CNN writes that “plastics are expected to outweigh fish in the ocean by 2050 and massive amounts of it have piled up in landfills, some emitting greenhouse gases and contributing to global warming over the near-eternity they take to degrade.”

The story says that “Whole Foods will also reduce its plastic usage in other parts of the store,” offering “smaller plastic bags in the produce department and will start using new bags for its rotisserie chickens that use 70% less plastic than the hard plastic cases they will replace.”

In a prepared statement, Whole Foods chief merchandising officer AC Gallo said, “We recognize that single-use plastics are a concern for many of our customers, Team Members and suppliers, and we're proud of these packaging changes, which will eliminate an estimated 800,000 pounds of plastics annually.”

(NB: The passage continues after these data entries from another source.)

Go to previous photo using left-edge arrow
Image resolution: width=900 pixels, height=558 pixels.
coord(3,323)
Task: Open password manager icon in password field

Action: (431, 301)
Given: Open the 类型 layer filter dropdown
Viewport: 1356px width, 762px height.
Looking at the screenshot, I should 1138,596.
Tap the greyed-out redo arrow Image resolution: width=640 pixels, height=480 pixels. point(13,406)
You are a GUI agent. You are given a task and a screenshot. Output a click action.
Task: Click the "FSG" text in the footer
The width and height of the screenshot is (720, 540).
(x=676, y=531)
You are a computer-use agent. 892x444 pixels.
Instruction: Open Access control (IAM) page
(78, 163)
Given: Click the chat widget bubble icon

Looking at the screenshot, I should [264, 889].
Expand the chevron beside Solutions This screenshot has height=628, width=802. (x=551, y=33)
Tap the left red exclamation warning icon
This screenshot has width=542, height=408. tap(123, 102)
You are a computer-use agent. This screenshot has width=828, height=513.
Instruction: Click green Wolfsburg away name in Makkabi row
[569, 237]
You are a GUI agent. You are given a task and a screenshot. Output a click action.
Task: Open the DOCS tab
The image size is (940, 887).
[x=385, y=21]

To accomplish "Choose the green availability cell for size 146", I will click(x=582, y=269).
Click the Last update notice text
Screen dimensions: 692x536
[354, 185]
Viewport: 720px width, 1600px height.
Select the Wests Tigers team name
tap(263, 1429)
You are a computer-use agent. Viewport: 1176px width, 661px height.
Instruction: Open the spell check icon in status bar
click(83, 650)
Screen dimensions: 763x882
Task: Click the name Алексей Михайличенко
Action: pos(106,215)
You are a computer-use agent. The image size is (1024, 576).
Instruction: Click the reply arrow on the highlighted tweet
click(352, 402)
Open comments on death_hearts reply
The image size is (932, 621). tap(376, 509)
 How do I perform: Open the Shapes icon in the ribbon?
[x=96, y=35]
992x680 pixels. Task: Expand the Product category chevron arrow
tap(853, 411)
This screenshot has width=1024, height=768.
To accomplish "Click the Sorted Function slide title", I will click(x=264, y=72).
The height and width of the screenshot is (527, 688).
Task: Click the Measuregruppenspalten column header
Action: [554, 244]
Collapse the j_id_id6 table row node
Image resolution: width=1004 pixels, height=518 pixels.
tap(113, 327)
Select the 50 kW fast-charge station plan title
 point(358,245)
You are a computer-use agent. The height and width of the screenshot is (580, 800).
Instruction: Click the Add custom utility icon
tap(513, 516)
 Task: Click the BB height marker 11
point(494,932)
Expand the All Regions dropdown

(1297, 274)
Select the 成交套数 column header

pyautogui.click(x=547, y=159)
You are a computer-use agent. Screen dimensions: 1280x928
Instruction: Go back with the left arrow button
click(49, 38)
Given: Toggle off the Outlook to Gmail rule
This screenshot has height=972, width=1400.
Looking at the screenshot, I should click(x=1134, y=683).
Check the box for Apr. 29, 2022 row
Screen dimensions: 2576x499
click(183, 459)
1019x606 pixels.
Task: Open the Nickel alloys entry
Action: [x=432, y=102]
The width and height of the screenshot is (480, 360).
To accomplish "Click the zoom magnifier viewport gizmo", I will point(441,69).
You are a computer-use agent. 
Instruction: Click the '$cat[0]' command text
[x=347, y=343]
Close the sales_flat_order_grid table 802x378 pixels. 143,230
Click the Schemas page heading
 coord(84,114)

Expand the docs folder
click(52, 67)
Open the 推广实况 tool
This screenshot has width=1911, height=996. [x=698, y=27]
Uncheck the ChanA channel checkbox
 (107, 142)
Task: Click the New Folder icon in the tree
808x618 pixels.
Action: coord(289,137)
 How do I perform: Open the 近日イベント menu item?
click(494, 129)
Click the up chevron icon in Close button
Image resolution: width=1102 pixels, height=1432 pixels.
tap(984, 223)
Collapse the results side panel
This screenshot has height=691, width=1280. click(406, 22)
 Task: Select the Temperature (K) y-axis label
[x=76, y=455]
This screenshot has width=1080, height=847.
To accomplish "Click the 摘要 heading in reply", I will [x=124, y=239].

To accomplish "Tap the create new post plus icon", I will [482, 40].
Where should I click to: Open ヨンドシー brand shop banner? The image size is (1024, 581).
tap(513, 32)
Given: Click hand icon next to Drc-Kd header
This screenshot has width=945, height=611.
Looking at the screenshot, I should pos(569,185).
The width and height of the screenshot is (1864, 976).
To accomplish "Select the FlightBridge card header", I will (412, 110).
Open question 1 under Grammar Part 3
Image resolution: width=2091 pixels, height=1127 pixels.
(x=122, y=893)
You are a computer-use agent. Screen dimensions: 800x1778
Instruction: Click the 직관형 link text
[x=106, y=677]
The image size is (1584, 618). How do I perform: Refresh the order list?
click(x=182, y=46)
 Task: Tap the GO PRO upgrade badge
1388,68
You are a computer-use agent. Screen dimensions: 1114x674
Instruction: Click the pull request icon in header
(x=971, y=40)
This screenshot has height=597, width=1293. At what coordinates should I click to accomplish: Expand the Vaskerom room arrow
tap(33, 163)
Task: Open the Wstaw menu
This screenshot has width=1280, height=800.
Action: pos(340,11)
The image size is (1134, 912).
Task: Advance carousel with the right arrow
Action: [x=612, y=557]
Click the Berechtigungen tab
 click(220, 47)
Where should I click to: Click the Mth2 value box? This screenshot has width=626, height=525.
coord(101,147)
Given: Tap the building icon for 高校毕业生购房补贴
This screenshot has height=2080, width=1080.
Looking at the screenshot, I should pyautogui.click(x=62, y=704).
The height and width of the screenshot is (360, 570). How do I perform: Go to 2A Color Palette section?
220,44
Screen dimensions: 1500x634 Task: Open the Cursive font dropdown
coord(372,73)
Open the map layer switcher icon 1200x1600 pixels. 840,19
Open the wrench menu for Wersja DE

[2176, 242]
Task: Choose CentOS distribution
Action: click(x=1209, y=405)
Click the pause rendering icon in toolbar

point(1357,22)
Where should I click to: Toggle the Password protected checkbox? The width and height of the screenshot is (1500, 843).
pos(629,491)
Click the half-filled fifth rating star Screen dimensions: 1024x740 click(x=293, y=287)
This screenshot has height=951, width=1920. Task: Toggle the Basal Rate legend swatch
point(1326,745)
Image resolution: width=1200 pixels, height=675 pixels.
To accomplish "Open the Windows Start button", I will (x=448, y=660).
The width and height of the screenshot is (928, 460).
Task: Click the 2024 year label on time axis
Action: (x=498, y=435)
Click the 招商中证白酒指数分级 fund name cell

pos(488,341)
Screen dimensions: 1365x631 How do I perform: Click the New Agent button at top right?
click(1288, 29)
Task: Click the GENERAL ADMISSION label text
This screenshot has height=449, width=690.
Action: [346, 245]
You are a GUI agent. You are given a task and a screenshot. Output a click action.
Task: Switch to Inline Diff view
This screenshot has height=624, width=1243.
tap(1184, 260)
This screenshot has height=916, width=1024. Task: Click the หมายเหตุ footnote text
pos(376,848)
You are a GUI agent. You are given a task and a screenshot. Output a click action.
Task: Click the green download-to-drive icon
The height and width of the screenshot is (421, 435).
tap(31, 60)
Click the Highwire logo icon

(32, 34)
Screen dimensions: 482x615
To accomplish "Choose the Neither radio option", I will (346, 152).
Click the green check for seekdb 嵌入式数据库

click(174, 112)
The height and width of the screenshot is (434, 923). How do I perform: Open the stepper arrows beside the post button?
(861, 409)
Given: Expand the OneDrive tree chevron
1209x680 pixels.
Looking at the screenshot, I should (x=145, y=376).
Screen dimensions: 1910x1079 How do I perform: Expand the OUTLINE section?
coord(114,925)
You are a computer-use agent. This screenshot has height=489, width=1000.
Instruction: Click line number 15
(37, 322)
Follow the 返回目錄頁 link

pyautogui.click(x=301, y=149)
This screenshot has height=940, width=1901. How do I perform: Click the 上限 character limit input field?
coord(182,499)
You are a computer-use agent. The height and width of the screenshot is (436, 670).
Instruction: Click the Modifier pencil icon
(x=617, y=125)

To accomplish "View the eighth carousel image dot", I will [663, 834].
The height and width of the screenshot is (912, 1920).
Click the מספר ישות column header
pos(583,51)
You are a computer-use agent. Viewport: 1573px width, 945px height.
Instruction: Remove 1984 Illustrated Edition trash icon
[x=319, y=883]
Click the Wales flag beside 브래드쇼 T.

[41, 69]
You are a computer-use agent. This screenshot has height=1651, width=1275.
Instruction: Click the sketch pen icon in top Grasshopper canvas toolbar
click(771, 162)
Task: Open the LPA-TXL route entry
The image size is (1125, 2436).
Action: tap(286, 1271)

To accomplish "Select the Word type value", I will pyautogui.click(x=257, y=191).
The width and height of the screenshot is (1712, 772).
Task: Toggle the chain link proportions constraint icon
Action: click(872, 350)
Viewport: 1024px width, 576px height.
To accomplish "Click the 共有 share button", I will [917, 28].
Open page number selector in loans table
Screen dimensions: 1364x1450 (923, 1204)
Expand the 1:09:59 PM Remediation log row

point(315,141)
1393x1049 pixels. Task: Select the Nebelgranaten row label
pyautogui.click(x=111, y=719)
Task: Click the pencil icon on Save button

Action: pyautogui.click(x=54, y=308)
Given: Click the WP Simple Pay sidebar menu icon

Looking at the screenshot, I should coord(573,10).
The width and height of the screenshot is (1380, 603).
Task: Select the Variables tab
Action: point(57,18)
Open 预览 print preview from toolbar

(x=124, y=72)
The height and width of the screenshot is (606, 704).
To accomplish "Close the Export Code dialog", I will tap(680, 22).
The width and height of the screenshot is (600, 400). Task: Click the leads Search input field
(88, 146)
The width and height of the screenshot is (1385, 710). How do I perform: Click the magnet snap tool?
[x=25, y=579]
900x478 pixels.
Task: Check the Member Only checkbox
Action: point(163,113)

CNN points out that Whole Foods isn’t alone: “Starbucks announced in February that it redesigned its cold cup lids so they won't require a straw at all. By 2020, it will eliminate single-use plastic straws at its more than 29,800 locations around the world. Disney is in the midst of eliminating single-use plastic straws and plastic stirrers at its parks and McDonald's announced last year plans to move from plastic to paper straws at its locations in the UK.”
KC's View:
I wondered about something, and Quartz answered the question even before I had a chance to check it out…

“You know who isn’t backing away from single-use plastics, though? Amazon. Plastic straws sell by the hundreds and thousands on They come in every shape, style, and size: flexible, clear, brightly colored, BPA-free, glitter sparkle, “wow plastic neon,” “striped for boba.” The “Amazon’s Choice” selection is 250 clear, disposable drinking straws from Rupert & Jeoffrey’s Trading Co., for $5.99. (You can also buy 500 or 1,000 at a time, and pick from five other colors.)”

We also had a story recently about how LL Bean made a similar move in one of its store cafes, responding to a specific customer concern.

I’m not saying that Amazon should do everything that Whole Foods does, nor that Whole Foods’ procedures should always reflect Amazon’s. But this is certainly illustrative of a disconnect or, at the very least, an inconsistency between the two businesses.

I personally think this is a good move by Whole Foods, and think more companies ought to move in this direction.